_What you will do_: Print everything in the OmniParser V2 summary from "- The two-stage" down to "performance and interpretability.", word for word.

_Passage given_:
########################################
- The paper presents OmniParser V2, a unified visual text parsing framework using a two-stage Structured-Points-of-Thought (SPOT) prompting strategy to consolidate multiple tasks.
- The two-stage SPOT strategy and token-router decoder decouple tasks, leading to state-of-the-art results across text spotting, KIE, table recognition, and layout analysis benchmarks.
- The Structured-Points-of-Thought (SPOT) strategy demonstrates generality by improving text processing performance when integrated into Multimodal Large Language Models (MLLMs).
The paper presents OmniParser V2, a unified framework for visually-situated text parsing (VsTP) that consolidates tasks such as scene text spotting, key information extraction (KIE), table recognition, and layout analysis into a single encoder‐decoder architecture. The central innovation is the Structured-Points-of-Thought (SPOT) prompting strategy, which decomposes the parsing process into two distinct stages to improve both performance and interpretability.
The first stage generates a structured points sequence that encodes center point tokens representing the spatial locations of text instances along with structural tokens (e.g., those indicating task-specific markup like {address} or {tr}). By normalizing and quantizing image coordinates into discrete tokens, this intermediate representation provides an effective abstraction for mapping between raw visual input and high-level document structures. In the second stage, the shared decoder, implemented via a token-router-based architecture that leverages a simplified mixture-of-experts (MoE) design, simultaneously produces polygon outlines (or bounding boxes) and content sequences for text recognition. This decoupling of spatial localization and textual transcription results in a reduction of sequence length and associated error accumulation, thus enhancing overall generalization.
########################################
_Dataset extract_:
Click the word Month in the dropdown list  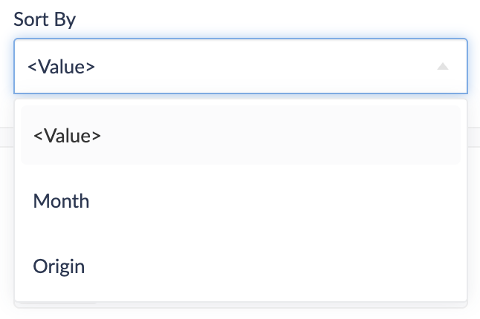coord(62,201)
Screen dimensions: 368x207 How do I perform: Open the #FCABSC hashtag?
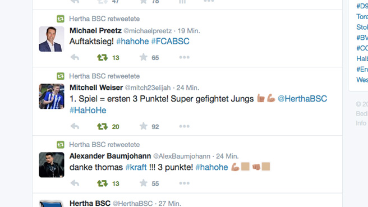pyautogui.click(x=170, y=42)
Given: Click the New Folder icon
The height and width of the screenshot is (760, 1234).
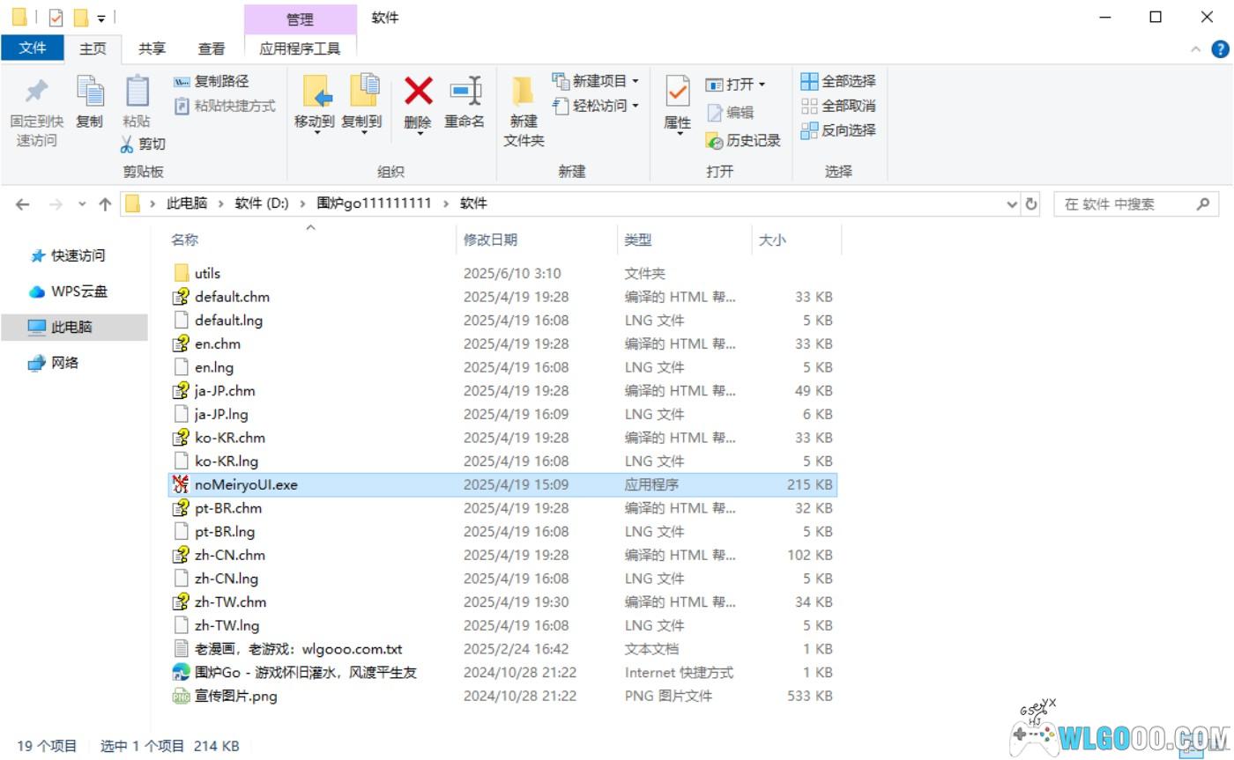Looking at the screenshot, I should 524,92.
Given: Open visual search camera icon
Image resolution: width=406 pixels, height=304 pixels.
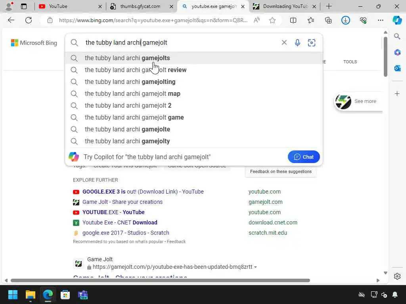Looking at the screenshot, I should 312,43.
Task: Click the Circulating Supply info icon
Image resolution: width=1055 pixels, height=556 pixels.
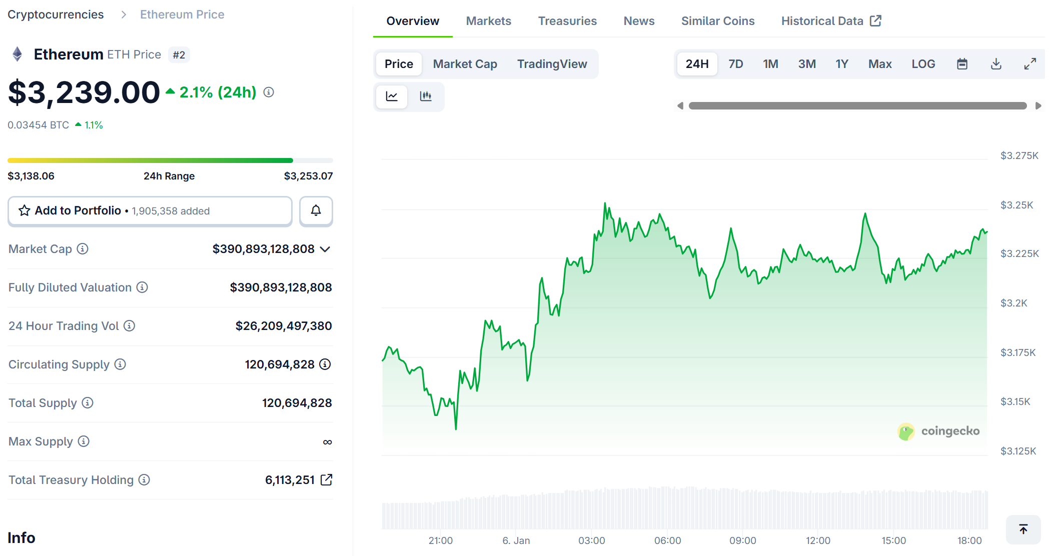Action: coord(120,365)
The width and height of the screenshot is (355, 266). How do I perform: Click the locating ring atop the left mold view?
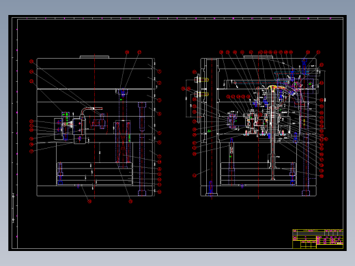[94, 57]
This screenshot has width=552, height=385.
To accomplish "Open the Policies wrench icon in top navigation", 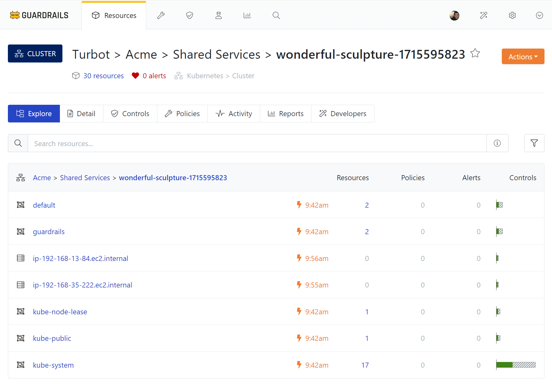I will [x=161, y=15].
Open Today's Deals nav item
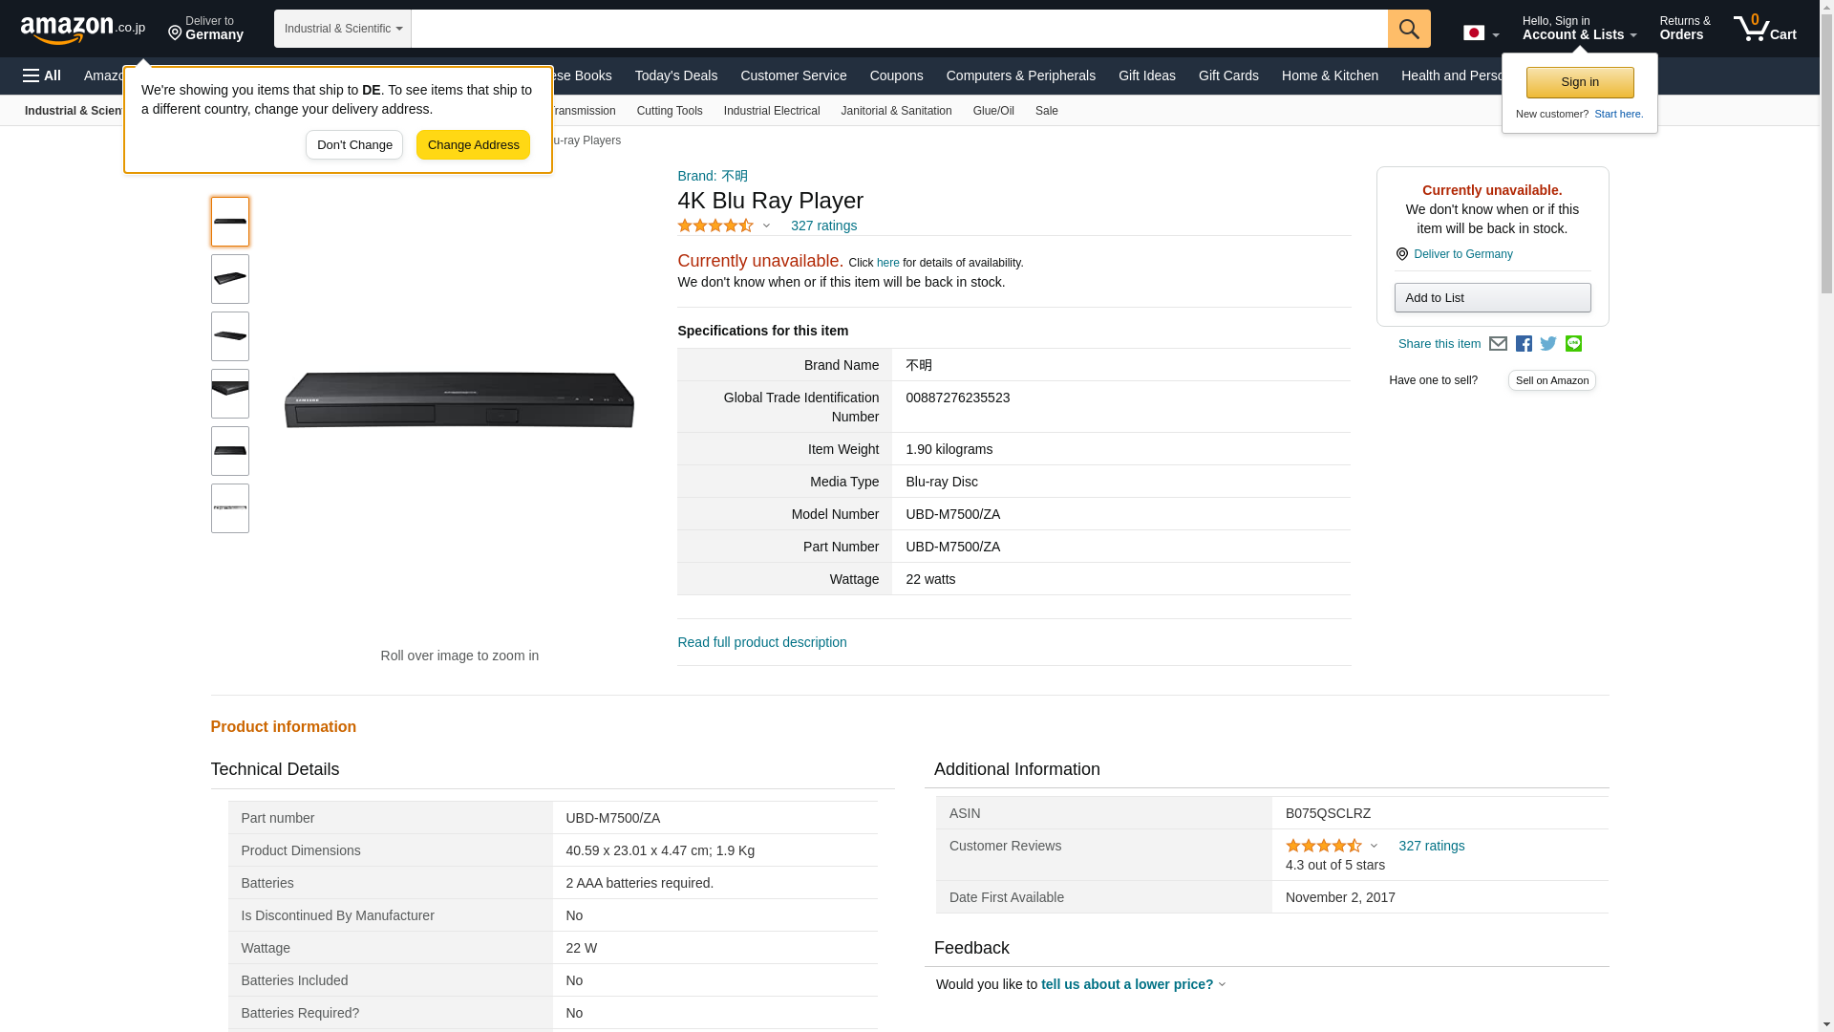The image size is (1834, 1032). tap(675, 75)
########################################
_Solution below_:
- The two-stage SPOT strategy and token-router decoder decouple tasks, leading to state-of-the-art results across text spotting, KIE, table recognition, and layout analysis benchmarks.
- The Structured-Points-of-Thought (SPOT) strategy demonstrates generality by improving text processing performance when integrated into Multimodal Large Language Models (MLLMs).
The paper presents OmniParser V2, a unified framework for visually-situated text parsing (VsTP) that consolidates tasks such as scene text spotting, key information extraction (KIE), table recognition, and layout analysis into a single encoder‐decoder architecture. The central innovation is the Structured-Points-of-Thought (SPOT) prompting strategy, which decomposes the parsing process into two distinct stages to improve both performance and interpretability.